The global operations of U.S. multinational companies complicate the task of tax collectors and regulators.
Current U.S. tax law permits deferral of American taxes on most income left abroad, allowing companies to shelter their profits in European banks or foreign bonds.
"Very little U.S. tax revenue is collected on income of U.S. foreign subsidiaries," says a Treasury Department aide.
In planning their foreign exchange transactions and borrowing, U.S. multinationals to not always take positions that help the dollar. U.S. companies probably moved funds out of dollars during the "October panic" last year, complicating the Carter administration's efforts to halt its decline.
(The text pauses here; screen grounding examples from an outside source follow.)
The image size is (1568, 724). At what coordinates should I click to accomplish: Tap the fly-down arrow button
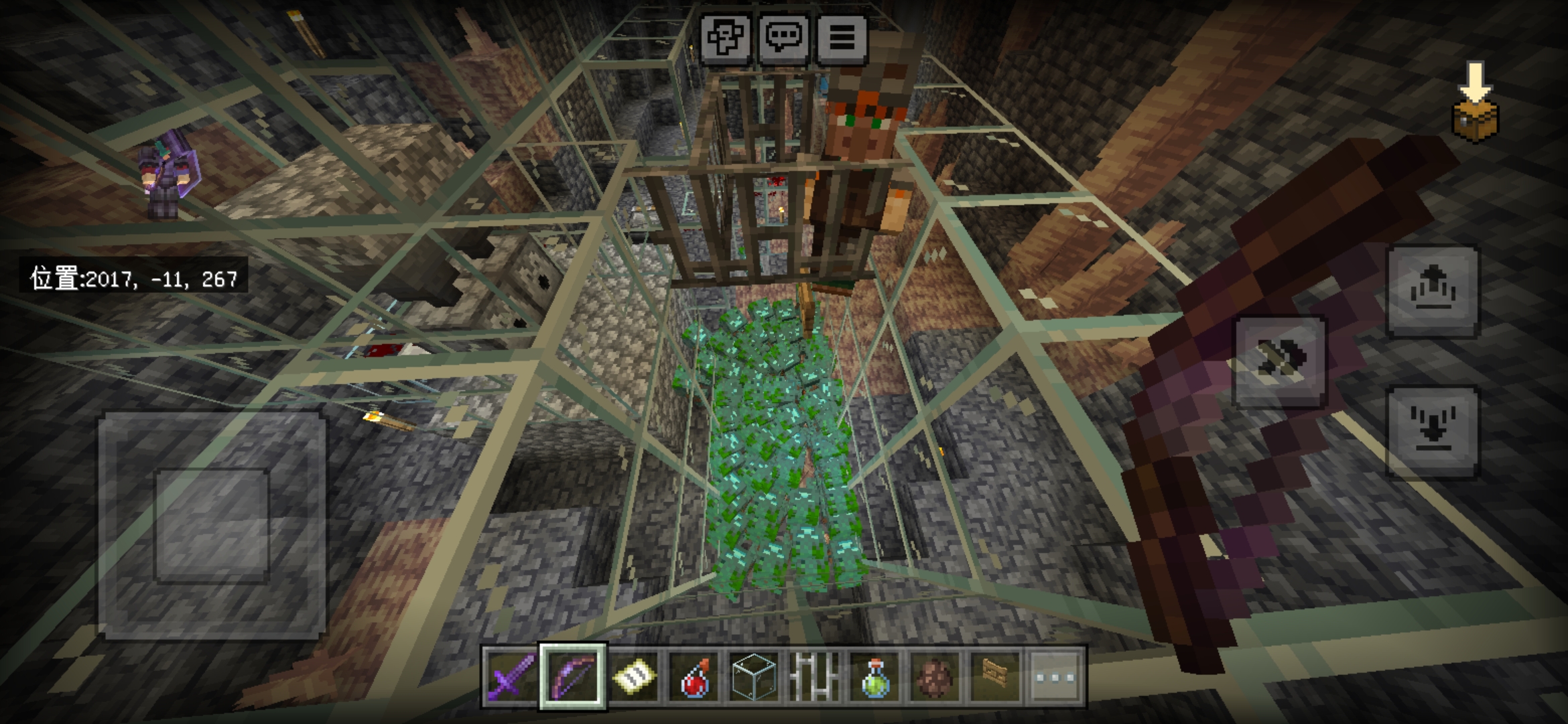coord(1433,432)
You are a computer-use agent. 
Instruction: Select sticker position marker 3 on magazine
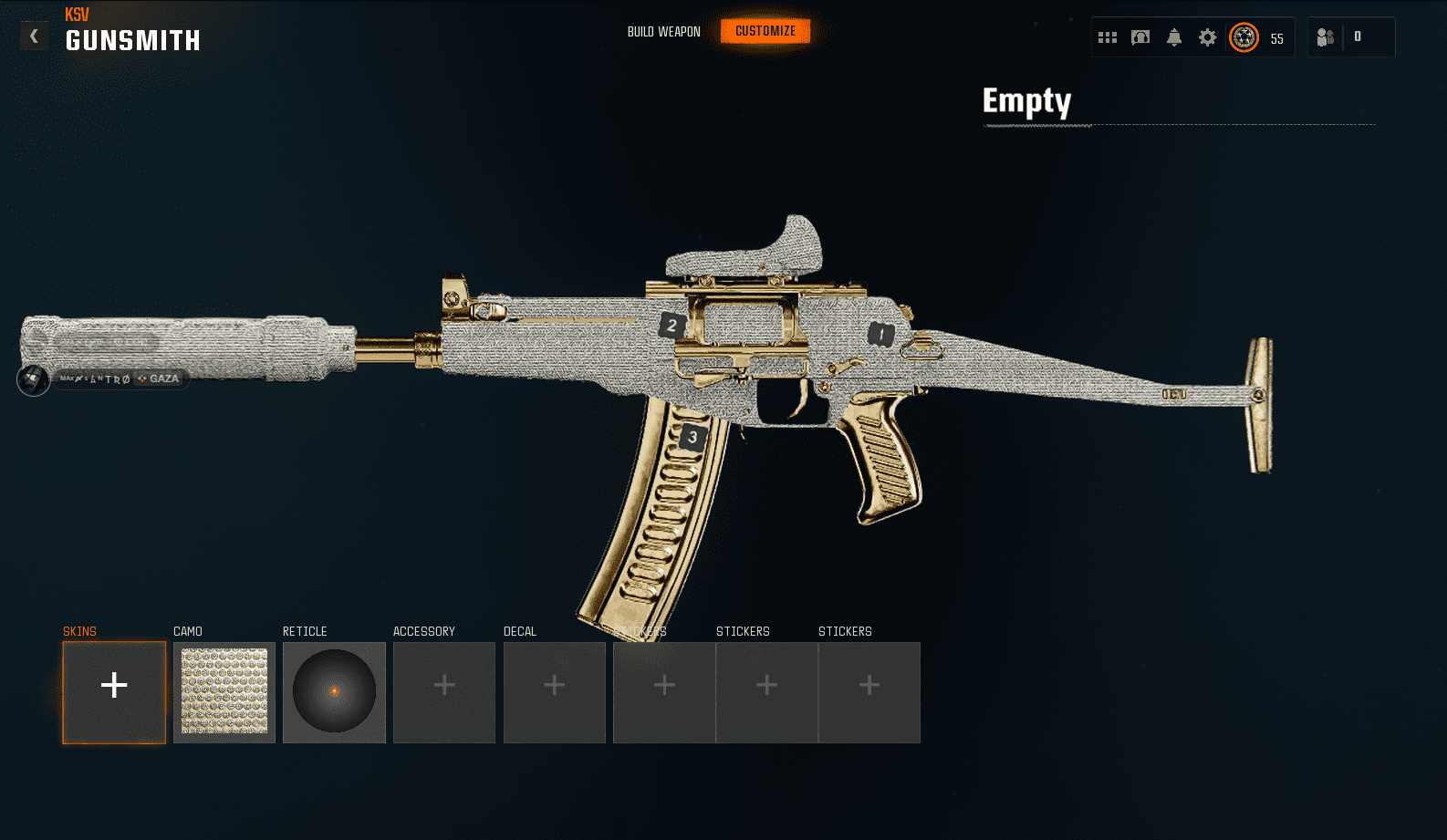coord(692,438)
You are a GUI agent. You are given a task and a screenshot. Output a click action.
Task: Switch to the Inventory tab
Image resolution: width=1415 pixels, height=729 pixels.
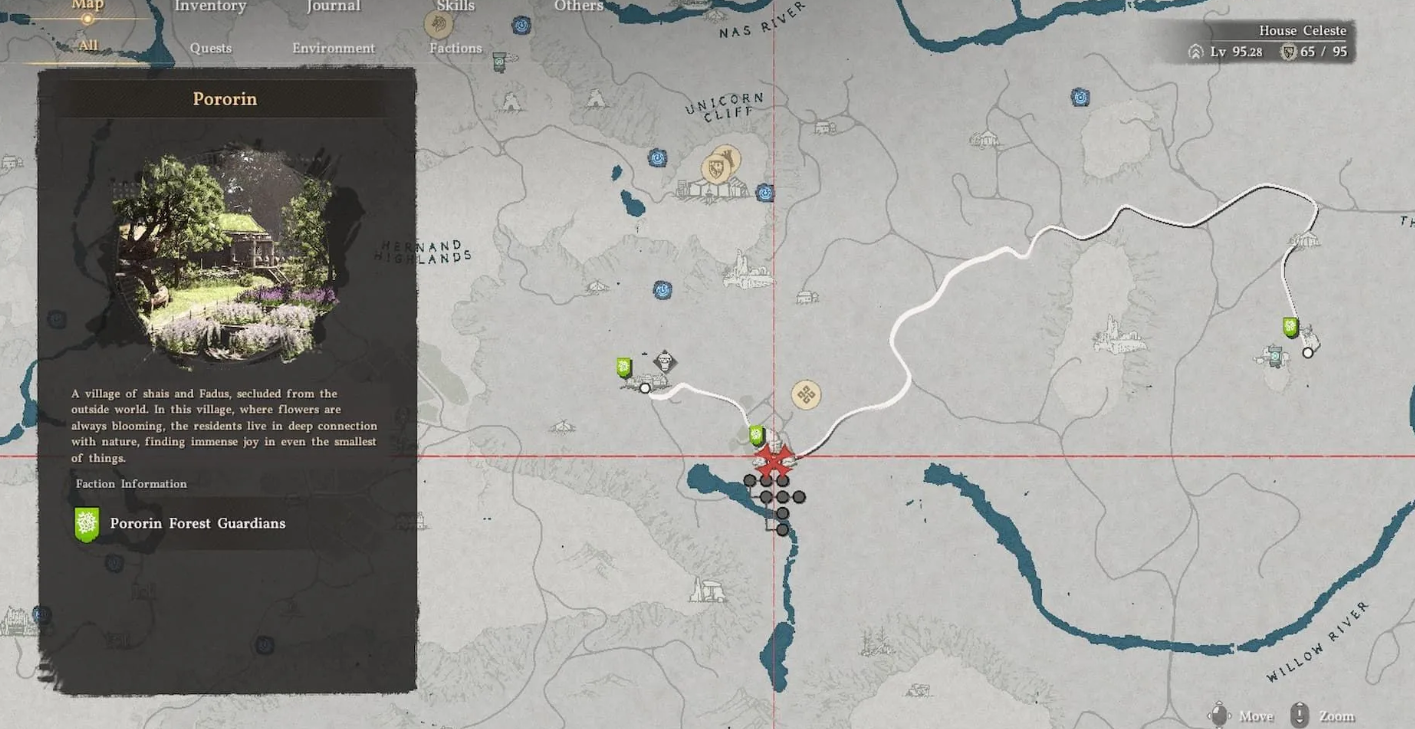[x=210, y=6]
But a Treasury aide noted, "it's not up to Firestone to look after the dollar -- it's up to Jimmy Carter."
The activities of multinationals in Rhodesia have been cited as evidence that the companies are beyond government control.
The 1968 United Nationals trade embargo has not kept Dunlop from continuing to manufacture tires in that country.
While the parent company in England has severed all relations with its Rhodesian subsidiary, the local frim produces tires using local raw materials.
Dunlop Rhodesia also provides tires to Goodyear's small Rhodesian branch office, which it then sells under the Goodyear label.
"Goodyear's branch office is completely independent," a spokesman explained. "It purchases all of the tires it markets from the Dunlop tire factory located in Southern Rhodesia and markets those only in Southern Rhodesia. This is consistent with the Rhodesian sanction regulations of the U.S. Treasury."